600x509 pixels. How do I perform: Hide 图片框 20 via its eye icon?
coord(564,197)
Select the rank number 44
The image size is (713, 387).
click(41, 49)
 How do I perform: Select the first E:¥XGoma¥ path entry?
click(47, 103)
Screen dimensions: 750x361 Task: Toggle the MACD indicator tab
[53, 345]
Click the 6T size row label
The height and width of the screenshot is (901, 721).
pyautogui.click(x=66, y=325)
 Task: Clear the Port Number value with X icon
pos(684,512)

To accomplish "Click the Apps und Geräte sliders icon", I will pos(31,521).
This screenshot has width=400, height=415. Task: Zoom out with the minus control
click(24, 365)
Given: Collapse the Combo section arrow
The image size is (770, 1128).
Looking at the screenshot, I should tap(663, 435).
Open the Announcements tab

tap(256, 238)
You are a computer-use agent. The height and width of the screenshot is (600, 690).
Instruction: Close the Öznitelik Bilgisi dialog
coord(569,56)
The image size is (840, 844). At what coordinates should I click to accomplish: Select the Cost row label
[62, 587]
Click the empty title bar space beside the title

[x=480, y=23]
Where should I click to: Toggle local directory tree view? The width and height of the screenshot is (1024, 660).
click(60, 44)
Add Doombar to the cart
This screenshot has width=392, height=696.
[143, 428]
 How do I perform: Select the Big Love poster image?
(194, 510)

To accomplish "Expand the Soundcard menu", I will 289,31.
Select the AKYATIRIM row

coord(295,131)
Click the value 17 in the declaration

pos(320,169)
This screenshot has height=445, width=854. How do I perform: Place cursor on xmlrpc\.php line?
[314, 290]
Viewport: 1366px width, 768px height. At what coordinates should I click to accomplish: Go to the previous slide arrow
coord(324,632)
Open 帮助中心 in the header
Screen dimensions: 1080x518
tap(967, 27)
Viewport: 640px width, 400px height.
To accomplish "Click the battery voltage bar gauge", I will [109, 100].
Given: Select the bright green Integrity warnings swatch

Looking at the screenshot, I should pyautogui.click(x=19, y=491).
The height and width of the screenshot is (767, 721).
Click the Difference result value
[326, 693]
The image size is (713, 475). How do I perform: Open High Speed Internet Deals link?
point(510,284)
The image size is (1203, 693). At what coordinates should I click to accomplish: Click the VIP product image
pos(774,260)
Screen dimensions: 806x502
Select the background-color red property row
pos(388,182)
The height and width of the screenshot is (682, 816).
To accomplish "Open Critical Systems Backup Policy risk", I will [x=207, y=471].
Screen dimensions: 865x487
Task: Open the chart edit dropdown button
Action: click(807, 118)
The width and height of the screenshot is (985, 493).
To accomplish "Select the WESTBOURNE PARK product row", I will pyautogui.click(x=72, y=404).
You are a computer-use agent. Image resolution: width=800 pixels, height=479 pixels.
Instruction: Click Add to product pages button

##############################

== EXERCISE PROMPT ==
Nothing should appear in the output except the lines from the one with "Select the background-color red property row" through the end of the records above, copied exactly.

== EXPECTED ANSWER ==
Select the background-color red property row
pos(388,182)
The height and width of the screenshot is (682, 816).
To accomplish "Open Critical Systems Backup Policy risk", I will [x=207, y=471].
Screen dimensions: 865x487
Task: Open the chart edit dropdown button
Action: click(807, 118)
The width and height of the screenshot is (985, 493).
To accomplish "Select the WESTBOURNE PARK product row", I will pyautogui.click(x=72, y=404).
You are a computer-use agent. Image resolution: width=800 pixels, height=479 pixels.
Instruction: Click Add to product pages button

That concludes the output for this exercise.